Bontang
Dinas PU Panggil Managemen PT BCK
Maksi mengaku akan segera menurunkan timnya untuk survei sekaligus analisa terhadap rumah warga yang mengalami keretakan
Editor:
Adhinata Kusuma
BONTANG, tribunkaltim.co.id - Kepala Bidang Cipta Karya, Dinas Pekerjaan Umum Bontang, Maksi Dwiyanto, berjanji akan segera menindaklanjuti pengaduan Mahmud dan Sumaryono, warga Telihan yang diduga terkena dampak pembangunan pasar Taman Telihan Bontang.

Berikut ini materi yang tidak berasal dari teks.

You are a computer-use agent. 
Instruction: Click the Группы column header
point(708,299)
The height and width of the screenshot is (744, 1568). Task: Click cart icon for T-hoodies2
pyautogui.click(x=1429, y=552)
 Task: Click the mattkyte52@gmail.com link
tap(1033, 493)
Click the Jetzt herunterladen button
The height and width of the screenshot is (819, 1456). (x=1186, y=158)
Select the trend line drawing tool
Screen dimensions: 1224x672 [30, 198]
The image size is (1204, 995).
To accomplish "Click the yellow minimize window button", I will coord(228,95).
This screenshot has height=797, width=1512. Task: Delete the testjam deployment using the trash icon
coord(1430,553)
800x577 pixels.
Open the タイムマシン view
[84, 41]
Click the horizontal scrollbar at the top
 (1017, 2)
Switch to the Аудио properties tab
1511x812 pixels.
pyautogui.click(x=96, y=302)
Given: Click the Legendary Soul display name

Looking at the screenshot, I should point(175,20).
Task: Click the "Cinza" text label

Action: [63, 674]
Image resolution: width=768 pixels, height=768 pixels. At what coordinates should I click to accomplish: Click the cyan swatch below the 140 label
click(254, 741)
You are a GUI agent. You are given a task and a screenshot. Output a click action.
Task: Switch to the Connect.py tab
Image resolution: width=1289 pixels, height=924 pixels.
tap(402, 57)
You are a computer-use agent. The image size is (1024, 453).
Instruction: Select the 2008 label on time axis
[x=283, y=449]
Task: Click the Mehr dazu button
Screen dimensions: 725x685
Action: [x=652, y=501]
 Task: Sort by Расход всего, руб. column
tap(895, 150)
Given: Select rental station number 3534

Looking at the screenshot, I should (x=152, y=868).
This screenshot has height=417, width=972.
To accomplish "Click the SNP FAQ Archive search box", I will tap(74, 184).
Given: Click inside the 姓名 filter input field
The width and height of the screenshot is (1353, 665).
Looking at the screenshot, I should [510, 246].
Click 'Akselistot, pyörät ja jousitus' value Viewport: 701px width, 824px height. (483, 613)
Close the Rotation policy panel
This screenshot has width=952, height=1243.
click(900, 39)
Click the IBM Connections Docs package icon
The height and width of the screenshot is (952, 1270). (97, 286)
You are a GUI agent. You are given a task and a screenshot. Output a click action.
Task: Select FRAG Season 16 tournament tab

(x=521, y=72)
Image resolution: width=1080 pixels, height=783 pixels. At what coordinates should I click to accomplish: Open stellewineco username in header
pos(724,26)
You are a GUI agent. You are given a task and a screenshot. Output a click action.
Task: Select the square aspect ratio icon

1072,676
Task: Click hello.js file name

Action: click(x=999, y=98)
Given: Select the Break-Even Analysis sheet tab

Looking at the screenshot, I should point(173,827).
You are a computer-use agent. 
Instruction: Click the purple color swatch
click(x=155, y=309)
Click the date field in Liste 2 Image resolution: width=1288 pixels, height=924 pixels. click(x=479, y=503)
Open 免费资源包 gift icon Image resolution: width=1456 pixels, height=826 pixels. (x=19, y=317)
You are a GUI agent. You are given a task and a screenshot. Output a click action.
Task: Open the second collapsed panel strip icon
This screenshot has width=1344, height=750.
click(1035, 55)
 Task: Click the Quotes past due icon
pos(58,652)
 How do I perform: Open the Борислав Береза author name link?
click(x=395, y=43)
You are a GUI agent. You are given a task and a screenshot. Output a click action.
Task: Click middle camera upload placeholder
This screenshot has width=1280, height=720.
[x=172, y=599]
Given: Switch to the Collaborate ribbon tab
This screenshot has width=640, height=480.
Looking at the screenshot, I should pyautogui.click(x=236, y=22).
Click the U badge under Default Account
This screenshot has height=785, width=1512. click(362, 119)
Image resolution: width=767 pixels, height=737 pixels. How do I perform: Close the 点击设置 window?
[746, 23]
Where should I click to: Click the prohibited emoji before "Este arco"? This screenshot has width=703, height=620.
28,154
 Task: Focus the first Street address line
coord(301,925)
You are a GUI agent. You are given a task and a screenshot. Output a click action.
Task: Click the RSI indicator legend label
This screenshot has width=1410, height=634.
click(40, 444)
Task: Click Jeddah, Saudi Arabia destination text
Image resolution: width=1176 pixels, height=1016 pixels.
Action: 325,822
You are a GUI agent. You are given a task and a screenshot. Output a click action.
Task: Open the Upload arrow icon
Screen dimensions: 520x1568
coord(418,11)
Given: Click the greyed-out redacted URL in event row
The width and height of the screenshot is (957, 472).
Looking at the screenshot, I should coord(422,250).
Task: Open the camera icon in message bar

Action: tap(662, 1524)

Maksi mengaku akan segera menurunkan timnya untuk melakukan survei sekaligus analisa terhadap rumah warga yang mengalami keretakan saat pasar Taman Telihan dibangun tahun 2009 silam. "Bersamaan dengan kami juga memanggil managemen PT Bangun Cipta Kontraktor (BCK) selaku kontraktor pasar Telihan," ungkap Maksi, Selasa (19/6).
Ia memastikan, jika terbukti hasil analisa menunjukkan penyebab kerusakan rumah warga akibat proyek pasar Telihan, maka PT BCK harus bersedia memberikan ganti rugi. Ganti rugi merupakan bentuk tanggung jawab perusahaan/ kontraktor atas pekerjaan yang dilakukan.
"Kalau memang terbukti, tentu pihak kontraktor harus bersedia memberikan ganti rugi. Ini sudah menjadi kaidah umum," paparnya.